::: DOCUMENT PASSAGE

Beyond that, though, it also means the end of a pretty weird, pretty amazing chapter in both World Peace's career and recent Laker lore.

It closes an eventful four-year run in purple and gold for World Peace, who joined the Lakers as Ron Artest for the 2009-10 season, one year after the Lakers beat the Orlando Magic for the NBA championship and two years after he reportedly barged into L.A.'s showers following the Lakers' '08 Finals defeat at the hands of the Boston Celtics to tell Kobe Bryant he was "going to find a way to come to L.A. and give you the help you need to win a title."

Artest did that in their first season together, averaging 11 points, 4.3 rebounds, three assists and 1.4 steals in just under 34 minutes per game and taking on the Lakers' toughest perimeter assignments in his 77 starts. He was uneven in the postseason that first year, but came up with multiple big games to help the Lakers' quest for a repeat, including a pair of huge closeout games — 25 points on 10 for 16 shooting, four rebounds and three steals in Game 6 to vanquish Nash's Phoenix Suns, followed by 20 points, five rebounds and five steals in the Game 7 win over Boston that Kupchak referenced in his statement.

::::::

* **EXERCISE INSTRUCTIONS**:
Answer each of these from the passage on World Peace's years with the Lakers:
1. Which team did the Lakers beat for the NBA championship the year before he joined them?
2. How many starts did Artest make in his first season with the Lakers?
3. How many points did he score in the Game 7 win over Boston?
The items that follow come from a separate source, not from the passage above.

::: DATA PROVIDED

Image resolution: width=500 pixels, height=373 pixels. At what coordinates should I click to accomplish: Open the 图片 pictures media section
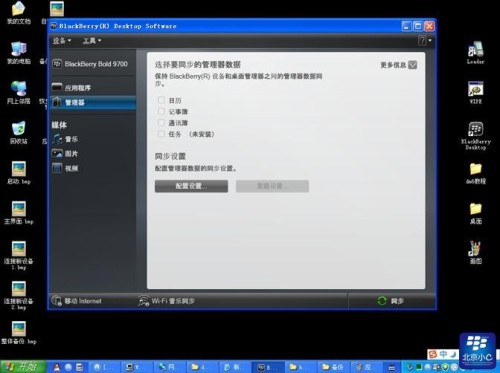point(57,153)
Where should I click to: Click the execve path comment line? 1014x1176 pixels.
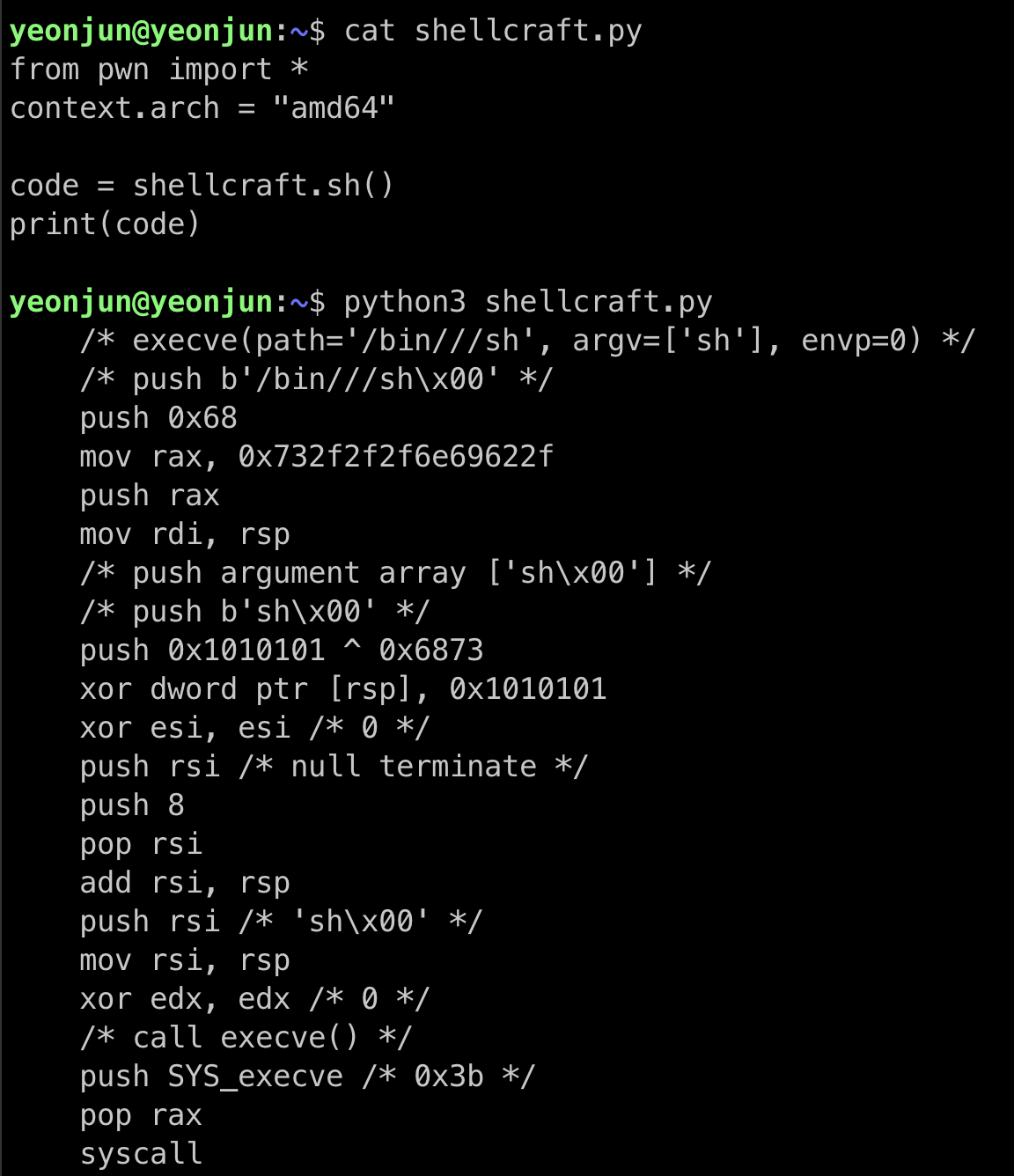pos(528,341)
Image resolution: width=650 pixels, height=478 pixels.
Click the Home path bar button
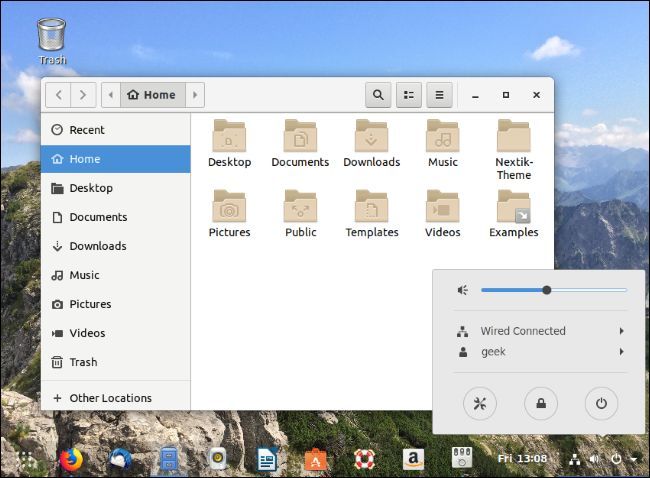tap(153, 95)
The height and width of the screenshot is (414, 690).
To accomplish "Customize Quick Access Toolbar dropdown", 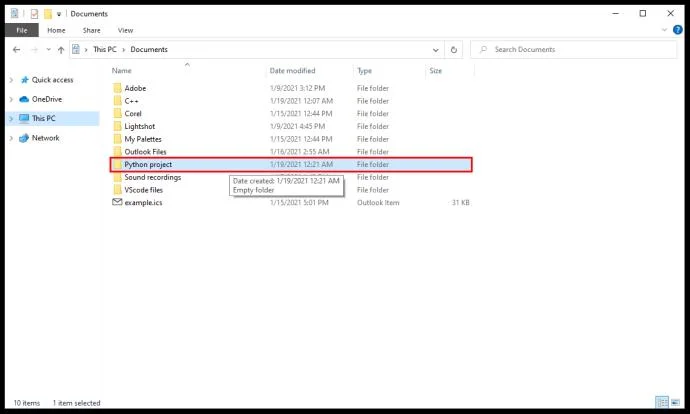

::::::

* **RESULT OF THIS EXERCISE**:
1. The Orlando Magic
2. 77
3. 20